**WORK TASK:** Continue the court ruling on the jail inmate's lawsuit from the point where it stops.

**EXERCISE TEXT:**
[Start of section]

United States District Court, M.D. Tennessee, Columbia Division
April 10, 2015
STEVEN RALSTON Plaintiff,
BUCKY ROWLAND, et al., Defendants.
WILLIAM J. HAYNES, Jr., Senior District Judge.
Plaintiff, Steven Ralston, an inmate at the Maury County Jail, filed this pro se action under 42 U.S.C. § 1983 against the Defendants: Bucky Rowland, Debra Wagonschutz, Robin S. Walters, and Craig D'Apolito, the staff at the Maury County Jail. Plaintiff seeks injunctive relief and damages for violations of his First Amendment rights.
According to his complaint, the Maury County Jail has a policy whereby inmates are allowed out of their cells one hour a day. During this time, they are free to attend church services or spend time in the law library. Plaintiff alleges that this is not enough time to exercise his right of access to the courts or his right to practice his religious beliefs.
To state a claim for § 1983 relief, Plaintiff must allege plausible facts that a person or persons, while acting under color of state law, deprived him of some right guaranteed by the Constitution or laws of the United States. Parratt v. Taylor, 451 U.S. 527, 535 (1981).
Plaintiff has a constitutionally protected right of access to the courts, Bounds v. Smith, 430 U.S. 817, 821-823 (1977), and a right to exercise his religious beliefs freely. Cruz v. Beto, 405 U.S. 319 (1972). A right of access to the courts claim is not established simply because the Plaintiff alleges that he has not been given adequate access to a law library or some alternate form of legal assistance. Plaintiff must allege that the defendants' conduct in some way prejudiced the filing or prosecution of a legal matter. Kensu v. Haigh, 87 F.3d 172, 175 (6th Cir.1996). In this regard, Plaintiff states only that "it has affected me greatly during my criminal case". Plaintiff does not explain how his criminal action has been adversely affected, given his right to counsel in the criminal proceeding.

[End of section]

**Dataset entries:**
[Start of section]

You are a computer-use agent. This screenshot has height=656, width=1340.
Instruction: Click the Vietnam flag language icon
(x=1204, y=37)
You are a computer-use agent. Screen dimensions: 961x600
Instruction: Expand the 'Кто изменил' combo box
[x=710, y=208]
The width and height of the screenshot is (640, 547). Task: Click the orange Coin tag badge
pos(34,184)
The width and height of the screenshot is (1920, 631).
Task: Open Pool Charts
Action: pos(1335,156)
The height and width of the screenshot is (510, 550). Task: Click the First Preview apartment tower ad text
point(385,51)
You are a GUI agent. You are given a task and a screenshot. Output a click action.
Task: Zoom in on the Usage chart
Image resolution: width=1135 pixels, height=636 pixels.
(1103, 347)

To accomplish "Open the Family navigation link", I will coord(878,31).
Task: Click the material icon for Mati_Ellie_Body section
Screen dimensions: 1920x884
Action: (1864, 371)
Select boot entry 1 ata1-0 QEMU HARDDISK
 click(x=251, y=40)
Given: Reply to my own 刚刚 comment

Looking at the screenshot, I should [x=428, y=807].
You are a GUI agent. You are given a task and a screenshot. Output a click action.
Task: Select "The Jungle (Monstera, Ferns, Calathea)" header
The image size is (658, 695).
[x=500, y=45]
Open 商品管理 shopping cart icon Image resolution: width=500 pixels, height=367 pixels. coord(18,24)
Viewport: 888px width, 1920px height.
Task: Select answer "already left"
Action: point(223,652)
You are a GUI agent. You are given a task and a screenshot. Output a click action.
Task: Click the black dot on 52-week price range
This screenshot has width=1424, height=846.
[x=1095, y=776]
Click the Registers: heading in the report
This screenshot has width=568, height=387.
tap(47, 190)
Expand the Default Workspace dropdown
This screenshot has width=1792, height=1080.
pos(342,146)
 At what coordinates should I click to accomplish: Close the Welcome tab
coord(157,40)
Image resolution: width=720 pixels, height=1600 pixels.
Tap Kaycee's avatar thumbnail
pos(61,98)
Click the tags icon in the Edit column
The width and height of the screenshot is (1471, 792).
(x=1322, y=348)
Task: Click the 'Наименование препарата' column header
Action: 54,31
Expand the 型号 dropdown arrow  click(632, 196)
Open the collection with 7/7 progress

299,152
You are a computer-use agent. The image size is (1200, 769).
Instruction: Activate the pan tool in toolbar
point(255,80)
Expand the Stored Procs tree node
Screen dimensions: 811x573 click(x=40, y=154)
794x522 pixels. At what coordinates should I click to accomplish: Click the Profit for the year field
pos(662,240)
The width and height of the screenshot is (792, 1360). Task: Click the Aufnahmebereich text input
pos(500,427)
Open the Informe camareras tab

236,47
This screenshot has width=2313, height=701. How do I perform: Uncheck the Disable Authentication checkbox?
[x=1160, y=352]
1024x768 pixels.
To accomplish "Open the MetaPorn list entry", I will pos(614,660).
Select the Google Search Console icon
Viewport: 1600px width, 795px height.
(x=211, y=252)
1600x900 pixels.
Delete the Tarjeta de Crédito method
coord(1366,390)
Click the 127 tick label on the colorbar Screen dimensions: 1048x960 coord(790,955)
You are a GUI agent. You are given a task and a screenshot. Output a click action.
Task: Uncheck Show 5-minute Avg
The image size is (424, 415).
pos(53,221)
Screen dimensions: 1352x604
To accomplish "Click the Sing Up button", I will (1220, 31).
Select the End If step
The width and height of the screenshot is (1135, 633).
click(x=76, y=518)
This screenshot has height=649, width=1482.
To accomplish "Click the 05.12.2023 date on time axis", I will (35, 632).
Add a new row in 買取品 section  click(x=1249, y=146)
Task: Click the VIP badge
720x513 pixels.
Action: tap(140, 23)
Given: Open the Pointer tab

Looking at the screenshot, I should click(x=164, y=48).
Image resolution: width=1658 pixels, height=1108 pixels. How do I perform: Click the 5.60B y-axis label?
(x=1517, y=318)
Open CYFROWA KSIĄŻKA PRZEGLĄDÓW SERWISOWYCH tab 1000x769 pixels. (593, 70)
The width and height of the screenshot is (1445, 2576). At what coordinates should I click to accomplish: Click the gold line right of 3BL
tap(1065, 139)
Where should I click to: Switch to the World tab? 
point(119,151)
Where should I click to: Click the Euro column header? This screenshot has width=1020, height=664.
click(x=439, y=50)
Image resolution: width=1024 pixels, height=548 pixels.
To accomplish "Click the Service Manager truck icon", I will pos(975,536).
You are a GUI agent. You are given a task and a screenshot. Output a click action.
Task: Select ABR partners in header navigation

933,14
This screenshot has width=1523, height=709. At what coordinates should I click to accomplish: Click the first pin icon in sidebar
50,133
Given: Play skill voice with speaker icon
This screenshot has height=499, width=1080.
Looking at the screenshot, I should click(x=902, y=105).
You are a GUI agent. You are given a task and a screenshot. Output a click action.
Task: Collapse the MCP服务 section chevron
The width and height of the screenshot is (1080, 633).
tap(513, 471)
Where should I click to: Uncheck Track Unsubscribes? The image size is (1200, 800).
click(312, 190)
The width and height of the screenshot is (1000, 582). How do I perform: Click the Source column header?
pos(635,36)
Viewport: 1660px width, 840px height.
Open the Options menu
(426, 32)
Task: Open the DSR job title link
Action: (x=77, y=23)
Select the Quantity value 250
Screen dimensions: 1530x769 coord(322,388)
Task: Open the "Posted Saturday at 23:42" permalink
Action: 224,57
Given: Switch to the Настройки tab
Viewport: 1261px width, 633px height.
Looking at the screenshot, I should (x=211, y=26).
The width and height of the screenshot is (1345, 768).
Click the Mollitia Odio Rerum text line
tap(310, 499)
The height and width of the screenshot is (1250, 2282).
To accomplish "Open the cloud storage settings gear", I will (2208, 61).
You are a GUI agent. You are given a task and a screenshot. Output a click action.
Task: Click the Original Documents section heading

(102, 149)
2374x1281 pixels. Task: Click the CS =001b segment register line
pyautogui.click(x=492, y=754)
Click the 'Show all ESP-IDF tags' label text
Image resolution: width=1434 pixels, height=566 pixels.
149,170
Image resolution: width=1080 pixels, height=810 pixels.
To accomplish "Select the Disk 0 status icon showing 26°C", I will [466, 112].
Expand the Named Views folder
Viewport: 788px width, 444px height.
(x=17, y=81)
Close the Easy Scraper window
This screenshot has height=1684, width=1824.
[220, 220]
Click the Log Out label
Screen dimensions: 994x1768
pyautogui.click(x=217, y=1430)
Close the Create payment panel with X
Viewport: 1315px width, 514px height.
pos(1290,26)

[End of section]

**ANSWER TO THIS TASK:**
A prisoner's right to exercise his religious beliefs is subject to reasonable limitations. Pell v. Procunier, 417 U.S. 812, 822 (1974). The policy instituted by the Jail does not prevent the Plaintiff from attending church services or exercising his religious beliefs. Jail policy allows the Plaintiff one hour a day to either attend church services or go to the law library. Plaintiff has not alleged plausible that his rights have been unduly burdened. Thus, Plaintiff has failed to allege facts to state a claim upon which relief can be granted. Under such circumstances, the Court must dismiss the complaint sua sponte. 28 U.S.C. § 1915(e)(2).
An appropriate Order is filed herewith.